>> Begin

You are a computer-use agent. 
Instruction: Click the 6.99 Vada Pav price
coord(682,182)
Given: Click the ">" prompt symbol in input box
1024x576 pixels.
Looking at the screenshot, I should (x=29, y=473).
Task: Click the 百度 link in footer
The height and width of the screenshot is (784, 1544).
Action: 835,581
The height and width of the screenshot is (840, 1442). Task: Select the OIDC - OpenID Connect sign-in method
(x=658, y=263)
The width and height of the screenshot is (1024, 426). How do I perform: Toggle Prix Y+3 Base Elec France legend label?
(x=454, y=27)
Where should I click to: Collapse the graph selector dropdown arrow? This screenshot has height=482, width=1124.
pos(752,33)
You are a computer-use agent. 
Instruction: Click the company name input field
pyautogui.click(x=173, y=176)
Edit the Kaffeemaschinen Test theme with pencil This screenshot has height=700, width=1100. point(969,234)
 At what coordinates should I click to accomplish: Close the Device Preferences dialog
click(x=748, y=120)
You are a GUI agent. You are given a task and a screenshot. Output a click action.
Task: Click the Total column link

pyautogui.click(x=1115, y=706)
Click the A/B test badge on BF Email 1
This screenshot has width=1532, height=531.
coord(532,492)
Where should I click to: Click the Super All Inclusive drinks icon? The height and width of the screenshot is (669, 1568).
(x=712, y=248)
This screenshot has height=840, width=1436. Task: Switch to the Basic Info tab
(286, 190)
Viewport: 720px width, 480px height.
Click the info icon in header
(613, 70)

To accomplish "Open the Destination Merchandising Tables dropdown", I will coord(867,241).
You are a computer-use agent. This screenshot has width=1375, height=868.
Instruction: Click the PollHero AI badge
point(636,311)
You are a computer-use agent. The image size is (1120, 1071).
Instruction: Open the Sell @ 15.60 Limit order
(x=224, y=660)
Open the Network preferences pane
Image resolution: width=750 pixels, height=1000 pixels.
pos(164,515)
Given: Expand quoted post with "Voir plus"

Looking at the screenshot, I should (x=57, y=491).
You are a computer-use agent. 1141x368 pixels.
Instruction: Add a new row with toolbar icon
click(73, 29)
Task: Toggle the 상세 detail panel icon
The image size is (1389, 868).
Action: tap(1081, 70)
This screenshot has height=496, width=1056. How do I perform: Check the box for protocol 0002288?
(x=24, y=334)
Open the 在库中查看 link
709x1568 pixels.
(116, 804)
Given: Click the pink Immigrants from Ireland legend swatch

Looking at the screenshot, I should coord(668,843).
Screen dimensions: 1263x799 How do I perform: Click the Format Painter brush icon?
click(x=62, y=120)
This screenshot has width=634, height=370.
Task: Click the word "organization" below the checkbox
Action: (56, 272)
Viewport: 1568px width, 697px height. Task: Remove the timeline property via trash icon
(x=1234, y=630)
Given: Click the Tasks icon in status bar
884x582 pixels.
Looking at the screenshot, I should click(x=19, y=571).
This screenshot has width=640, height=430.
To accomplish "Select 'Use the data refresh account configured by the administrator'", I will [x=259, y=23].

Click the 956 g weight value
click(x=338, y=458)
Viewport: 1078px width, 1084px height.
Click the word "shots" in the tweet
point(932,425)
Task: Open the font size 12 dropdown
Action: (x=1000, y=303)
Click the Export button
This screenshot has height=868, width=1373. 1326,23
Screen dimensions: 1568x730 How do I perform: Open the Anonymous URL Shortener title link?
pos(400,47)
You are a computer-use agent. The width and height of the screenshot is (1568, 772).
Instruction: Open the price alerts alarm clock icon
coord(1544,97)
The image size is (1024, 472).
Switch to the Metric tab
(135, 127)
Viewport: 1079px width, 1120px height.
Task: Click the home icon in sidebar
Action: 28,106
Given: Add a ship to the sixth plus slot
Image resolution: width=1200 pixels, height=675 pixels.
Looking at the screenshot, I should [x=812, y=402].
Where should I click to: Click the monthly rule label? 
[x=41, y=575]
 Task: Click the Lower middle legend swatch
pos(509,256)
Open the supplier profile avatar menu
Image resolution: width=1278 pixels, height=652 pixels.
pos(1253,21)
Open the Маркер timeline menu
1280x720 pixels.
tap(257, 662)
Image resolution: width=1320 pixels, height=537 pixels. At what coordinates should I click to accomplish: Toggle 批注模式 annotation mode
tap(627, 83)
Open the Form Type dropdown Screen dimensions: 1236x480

>> End

__Problem to work on__. In the listing above, find and copy each line that contains the word "agent".

__Reply to the exercise__.
You are a computer-use agent. 
You are a computer-use agent. 
You are a GUI agent. You are given a task and a screenshot. Output a click action.
You are a computer-use agent. This screenshot has width=1375, height=868.
You are a computer-use agent. The image size is (1120, 1071).
You are a computer-use agent. 1141x368 pixels.
You are a computer-use agent. The width and height of the screenshot is (1568, 772).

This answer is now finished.